L’un de mes premiers souvenirs d’enfance clairs est associé à mon grand-père. Nous nous promenons dans les petites rues pavées autour du Jardin du Docteur et il me parle de chacune des belles maisons de ce quartier de la ville. À chacune de nos promenades, nous passions le plus de temps debout devant la maison, appelée « maison aux fraises ».

La maison a été construite à la fin des années 1920 pour le banquier Dimitar Ivanov et son épouse Nadezhda Stankovic. À l’intérieur, l’accent est mis sur la cheminée en marbre rouge du hall de réception. Il y a un podium pour les musiciens ainsi que des verres en cristal sur les portes intérieures. Plusieurs chambres, belles terrasses, un grand bureau et des pièces de service.
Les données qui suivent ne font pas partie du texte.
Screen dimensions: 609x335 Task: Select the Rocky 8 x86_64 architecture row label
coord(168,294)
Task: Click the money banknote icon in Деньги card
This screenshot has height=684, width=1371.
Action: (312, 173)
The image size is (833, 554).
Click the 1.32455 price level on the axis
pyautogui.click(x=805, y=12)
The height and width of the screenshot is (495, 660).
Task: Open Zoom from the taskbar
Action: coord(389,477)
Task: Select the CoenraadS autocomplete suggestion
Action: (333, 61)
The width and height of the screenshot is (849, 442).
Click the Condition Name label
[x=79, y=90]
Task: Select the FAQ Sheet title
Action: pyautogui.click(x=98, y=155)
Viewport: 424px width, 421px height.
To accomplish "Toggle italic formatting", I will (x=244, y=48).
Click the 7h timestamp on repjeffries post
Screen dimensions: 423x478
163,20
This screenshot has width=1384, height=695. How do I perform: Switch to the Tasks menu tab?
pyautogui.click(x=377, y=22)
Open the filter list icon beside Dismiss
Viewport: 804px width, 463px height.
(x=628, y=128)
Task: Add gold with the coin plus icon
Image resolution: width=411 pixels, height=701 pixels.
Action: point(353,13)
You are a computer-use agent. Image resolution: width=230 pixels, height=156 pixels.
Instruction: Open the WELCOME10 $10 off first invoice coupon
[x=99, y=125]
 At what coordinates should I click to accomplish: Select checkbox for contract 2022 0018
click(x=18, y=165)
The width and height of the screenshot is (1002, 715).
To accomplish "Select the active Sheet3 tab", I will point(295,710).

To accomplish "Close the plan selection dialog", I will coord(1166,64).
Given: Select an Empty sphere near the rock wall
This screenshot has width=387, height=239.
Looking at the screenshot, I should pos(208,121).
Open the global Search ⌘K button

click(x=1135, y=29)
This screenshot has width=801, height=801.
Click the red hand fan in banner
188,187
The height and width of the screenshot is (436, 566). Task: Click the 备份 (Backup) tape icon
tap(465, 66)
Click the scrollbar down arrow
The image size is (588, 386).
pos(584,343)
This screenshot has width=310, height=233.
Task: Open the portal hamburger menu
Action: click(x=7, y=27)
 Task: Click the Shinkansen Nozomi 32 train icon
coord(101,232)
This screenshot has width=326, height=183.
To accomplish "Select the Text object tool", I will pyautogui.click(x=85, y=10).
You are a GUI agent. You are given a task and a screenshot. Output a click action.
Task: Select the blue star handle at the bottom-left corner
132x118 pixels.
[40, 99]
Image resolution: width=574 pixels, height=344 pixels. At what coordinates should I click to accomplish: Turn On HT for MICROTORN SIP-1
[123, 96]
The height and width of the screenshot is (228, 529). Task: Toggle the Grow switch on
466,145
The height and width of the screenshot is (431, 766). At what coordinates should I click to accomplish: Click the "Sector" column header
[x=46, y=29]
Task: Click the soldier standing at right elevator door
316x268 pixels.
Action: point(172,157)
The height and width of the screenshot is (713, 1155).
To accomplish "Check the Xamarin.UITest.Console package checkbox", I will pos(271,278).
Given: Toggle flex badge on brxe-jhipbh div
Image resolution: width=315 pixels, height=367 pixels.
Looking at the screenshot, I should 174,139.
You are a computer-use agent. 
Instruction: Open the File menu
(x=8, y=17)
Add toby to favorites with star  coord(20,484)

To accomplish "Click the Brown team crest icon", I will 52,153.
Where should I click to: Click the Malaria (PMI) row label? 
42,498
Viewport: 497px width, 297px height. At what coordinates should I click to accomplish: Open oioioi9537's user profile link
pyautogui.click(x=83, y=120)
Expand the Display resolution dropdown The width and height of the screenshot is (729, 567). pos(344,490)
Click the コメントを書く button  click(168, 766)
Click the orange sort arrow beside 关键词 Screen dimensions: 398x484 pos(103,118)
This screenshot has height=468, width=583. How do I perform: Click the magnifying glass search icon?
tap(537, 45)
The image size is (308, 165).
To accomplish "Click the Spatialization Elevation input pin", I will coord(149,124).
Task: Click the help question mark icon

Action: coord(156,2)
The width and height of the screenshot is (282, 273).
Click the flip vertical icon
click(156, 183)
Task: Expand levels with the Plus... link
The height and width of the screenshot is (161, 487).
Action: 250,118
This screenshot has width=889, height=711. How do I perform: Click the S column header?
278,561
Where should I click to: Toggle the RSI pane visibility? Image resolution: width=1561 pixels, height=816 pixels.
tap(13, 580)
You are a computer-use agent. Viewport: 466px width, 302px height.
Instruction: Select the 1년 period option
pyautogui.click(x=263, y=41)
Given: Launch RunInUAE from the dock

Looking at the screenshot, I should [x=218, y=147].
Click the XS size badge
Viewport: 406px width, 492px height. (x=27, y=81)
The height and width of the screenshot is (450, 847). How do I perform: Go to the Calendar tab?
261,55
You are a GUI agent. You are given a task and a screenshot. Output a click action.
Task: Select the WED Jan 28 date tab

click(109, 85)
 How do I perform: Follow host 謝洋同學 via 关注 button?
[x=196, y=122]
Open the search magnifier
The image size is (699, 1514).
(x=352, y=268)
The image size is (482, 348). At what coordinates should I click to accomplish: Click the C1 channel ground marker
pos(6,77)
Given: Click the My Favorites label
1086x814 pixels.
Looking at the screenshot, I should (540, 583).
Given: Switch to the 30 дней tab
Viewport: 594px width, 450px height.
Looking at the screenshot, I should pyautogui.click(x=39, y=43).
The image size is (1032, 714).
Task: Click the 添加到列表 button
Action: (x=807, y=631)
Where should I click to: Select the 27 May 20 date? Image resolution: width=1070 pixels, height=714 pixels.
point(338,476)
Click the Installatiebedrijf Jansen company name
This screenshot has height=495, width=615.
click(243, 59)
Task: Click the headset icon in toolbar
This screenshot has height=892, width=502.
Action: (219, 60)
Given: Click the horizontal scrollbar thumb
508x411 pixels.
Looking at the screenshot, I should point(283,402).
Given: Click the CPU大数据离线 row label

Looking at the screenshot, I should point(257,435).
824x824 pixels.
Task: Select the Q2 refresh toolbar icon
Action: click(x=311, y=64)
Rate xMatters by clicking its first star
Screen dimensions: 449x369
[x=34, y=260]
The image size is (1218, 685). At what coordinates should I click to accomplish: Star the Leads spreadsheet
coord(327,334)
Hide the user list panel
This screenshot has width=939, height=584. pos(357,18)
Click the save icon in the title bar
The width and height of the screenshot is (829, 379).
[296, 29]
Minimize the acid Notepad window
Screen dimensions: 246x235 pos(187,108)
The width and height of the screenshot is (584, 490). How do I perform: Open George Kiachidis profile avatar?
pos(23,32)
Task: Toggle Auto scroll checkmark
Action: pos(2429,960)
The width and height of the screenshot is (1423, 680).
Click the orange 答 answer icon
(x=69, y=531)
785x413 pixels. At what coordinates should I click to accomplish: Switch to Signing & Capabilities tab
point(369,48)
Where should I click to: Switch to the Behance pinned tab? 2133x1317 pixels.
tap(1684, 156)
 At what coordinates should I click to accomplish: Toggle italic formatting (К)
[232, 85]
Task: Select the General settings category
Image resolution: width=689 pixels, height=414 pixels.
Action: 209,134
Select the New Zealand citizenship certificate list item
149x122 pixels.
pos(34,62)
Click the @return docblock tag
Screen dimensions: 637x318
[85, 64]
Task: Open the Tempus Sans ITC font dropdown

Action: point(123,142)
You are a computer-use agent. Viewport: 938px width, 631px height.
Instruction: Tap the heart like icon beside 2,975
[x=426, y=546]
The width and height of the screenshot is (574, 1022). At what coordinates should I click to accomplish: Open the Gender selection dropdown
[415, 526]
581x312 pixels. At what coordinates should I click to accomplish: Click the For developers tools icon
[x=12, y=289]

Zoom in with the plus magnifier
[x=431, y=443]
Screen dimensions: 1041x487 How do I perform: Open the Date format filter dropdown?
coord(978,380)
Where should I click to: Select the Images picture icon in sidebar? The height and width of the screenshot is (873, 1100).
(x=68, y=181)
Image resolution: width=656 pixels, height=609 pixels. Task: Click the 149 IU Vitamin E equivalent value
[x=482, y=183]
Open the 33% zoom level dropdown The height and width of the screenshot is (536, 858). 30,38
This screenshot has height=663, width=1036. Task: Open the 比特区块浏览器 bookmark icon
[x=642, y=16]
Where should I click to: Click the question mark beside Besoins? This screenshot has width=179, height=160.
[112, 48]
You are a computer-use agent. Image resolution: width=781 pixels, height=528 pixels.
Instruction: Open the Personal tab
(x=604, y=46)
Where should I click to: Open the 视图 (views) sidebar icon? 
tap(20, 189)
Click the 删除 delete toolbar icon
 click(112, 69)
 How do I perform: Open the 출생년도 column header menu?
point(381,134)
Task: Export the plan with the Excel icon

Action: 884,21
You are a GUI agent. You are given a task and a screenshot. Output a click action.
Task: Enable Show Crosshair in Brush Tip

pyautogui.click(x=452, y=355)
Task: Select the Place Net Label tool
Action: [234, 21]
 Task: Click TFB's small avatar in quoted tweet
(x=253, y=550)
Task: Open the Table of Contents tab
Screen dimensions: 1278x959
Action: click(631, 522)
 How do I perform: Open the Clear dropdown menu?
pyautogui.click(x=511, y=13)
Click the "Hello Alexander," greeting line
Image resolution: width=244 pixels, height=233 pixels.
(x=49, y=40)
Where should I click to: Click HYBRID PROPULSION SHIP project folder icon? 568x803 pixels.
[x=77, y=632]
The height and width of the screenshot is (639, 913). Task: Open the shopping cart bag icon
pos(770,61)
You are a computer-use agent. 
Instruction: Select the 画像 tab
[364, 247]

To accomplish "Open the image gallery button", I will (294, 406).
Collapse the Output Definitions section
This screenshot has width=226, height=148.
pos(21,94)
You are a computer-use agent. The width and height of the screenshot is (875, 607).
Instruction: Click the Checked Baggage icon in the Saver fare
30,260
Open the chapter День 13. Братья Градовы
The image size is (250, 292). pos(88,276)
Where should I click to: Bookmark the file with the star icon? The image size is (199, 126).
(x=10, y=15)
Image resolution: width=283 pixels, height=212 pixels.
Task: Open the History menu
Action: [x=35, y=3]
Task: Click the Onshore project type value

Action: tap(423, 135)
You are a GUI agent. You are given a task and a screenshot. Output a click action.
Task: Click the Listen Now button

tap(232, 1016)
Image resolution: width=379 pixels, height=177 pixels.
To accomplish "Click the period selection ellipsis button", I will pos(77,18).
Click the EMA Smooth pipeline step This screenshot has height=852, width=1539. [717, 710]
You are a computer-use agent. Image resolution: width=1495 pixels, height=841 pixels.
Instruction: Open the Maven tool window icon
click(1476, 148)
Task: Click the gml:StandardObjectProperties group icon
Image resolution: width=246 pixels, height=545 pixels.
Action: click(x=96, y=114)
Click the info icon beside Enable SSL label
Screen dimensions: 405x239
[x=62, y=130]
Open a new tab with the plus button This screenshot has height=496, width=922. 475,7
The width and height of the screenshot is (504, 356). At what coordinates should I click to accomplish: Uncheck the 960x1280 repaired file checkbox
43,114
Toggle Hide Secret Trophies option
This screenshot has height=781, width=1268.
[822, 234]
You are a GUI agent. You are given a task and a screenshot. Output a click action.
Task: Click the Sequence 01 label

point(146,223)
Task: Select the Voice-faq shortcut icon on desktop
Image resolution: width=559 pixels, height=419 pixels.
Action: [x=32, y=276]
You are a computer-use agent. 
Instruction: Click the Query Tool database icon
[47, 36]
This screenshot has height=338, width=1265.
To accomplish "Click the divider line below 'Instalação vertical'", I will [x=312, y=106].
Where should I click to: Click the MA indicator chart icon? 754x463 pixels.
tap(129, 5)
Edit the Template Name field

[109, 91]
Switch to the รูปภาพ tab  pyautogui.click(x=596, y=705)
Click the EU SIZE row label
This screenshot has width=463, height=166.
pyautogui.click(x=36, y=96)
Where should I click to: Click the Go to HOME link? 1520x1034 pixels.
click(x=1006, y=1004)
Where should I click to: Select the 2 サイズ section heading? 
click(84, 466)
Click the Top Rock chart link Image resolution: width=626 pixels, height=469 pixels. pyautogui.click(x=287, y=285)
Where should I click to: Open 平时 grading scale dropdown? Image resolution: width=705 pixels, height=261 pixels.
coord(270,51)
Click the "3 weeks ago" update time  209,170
Rien de ces meubles n’a survécu, mais on sait que la population aisée de Sofia préférait à l’époque les meubles d’Europe centrale et occidentale.


Il y a un podium pour les musiciens ainsi que des verres en cristal sur les portes intérieures. Plusieurs chambres, belles terrasses, un grand bureau et des pièces de service. Rien de ces meubles n’a survécu, mais on sait que la population aisée de Sofia préférait à l’époque les meubles d’Europe centrale et occidentale.
L’extérieur est un grand jardin devant donnant sur la rue, séparé du trottoir par une belle clôture en fer forgé. Triple escalier menant à l’entrée de la maison, mais il est toujours très impressionnant que des deux côtés de la cour se trouvent des portails spéciaux pour les voitures et les calèches.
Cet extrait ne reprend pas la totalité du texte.